◆ **WRITTEN EXERCISE A**
Arrange the records as a numbered list, starting with the line containing "Image resolution: width=668" and going on through the last line of the records. Leave out blank lines.

◆ **EXCERPT TO READ**
** Start **
As we will see the behavior is dependent on which numpy-distribution is used.

This answer will focus on Anacoda-distribution with Intel's VML (vector math library), millage can vary given another hardware and numpy-version.

It will also be shown, how VML can be utilized via Cython or numexpr, in case one doesn't use Anacoda-distribution, which plugs-in VML under the hood for some numpy-operations.


I can reproduce your results, for the following dimensions

N,M=2*10**4, 10**3
a=np.random.rand(N, M)

I get:

%timeit py_expsum(a)  #   87ms
%timeit nb_expsum(a)  #  672ms
%timeit nb_expsum2(a)  #  412ms

The lion's share (about 90%) of calculation-time is used for evaluation of exp- function, and as we will see, it is a CPU-intensive task.

Quick glance at the top-statistics show, that numpy's version is executed parallized, but this is not the case for numba. However, on my VM with only two processors the parallelization alone cannot explain the huge difference of factor 7 (as shown by DavidW's version nb_expsum2).

Profiling the code via perf for both versions shows the following:

nb_expsum

Overhead  Command  Shared Object                                      Symbol                                                             
  62,56%  python   libm-2.23.so                                       [.] __ieee754_exp_avx
  16,16%  python   libm-2.23.so                                       [.] __GI___exp
   5,25%  python   perf-28936.map                                     [.] 0x00007f1658d53213
   2,21%  python   mtrand.cpython-37m-x86_64-linux-gnu.so             [.] rk_random

py_expsum

  31,84%  python   libmkl_vml_avx.so                                  [.] mkl_vml_kernel_dExp_E9HAynn                                   ▒
   9,47%  python   libiomp5.so                                        [.] _INTERNAL_25_______src_kmp_barrier_cpp_38a91946::__kmp_wait_te▒
   6,21%  python   [unknown]                                          [k] 0xffffffff8140290c                                            ▒
   5,27%  python   mtrand.cpython-37m-x86_64-linux-gnu.so             [.] rk_random  

As one can see: numpy uses Intel's parallized vectorized mkl/vml-version under the hood, which easily outperforms the version from the gnu-math-library (lm.so) used by numba (or by parallel version of numba or by cython for that matter). One could level the ground a little bit by using the parallization, but still mkl's vectorized version would outperform numba and cython.
** End **
◆ **WRITTEN EXERCISE B**
Using the excerpt on numpy and numba performance, decide whether each statement agrees with it: (i) about 90% of the calculation time goes to evaluating the exp function; (ii) the VM used has four processors; (iii) numpy relies on the gnu-math-library for its exp computation. Answer yes or no for each and quote the words of the excerpt that decide it.

◆ **SOURCE RECORDS**
** Start **
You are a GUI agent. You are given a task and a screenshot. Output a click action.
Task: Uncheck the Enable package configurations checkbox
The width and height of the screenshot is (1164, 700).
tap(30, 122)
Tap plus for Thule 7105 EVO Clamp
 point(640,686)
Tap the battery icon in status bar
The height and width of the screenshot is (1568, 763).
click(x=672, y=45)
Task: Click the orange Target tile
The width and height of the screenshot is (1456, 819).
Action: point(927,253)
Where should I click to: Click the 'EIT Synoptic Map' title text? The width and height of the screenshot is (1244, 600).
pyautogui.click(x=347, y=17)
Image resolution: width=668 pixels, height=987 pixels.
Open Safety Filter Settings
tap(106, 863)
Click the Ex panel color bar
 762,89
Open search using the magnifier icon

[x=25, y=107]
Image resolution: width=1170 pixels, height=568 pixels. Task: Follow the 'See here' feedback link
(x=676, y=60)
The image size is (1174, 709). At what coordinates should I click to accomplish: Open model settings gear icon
** End **
◆ **EXPECTED OUTPUT A**
1. Image resolution: width=668 pixels, height=987 pixels.
2. Open Safety Filter Settings
3. tap(106, 863)
4. Click the Ex panel color bar
5.  762,89
6. Open search using the magnifier icon
7. [x=25, y=107]
8. Image resolution: width=1170 pixels, height=568 pixels. Task: Follow the 'See here' feedback link
9. (x=676, y=60)
10. The image size is (1174, 709). At what coordinates should I click to accomplish: Open model settings gear icon

◆ **EXPECTED OUTPUT B**
(i) Yes: "The lion's share (about 90%) of calculation-time is used for evaluation of exp- function"
(ii) No: "on my VM with only two processors"
(iii) No: "numpy uses Intel's parallized vectorized mkl/vml-version under the hood"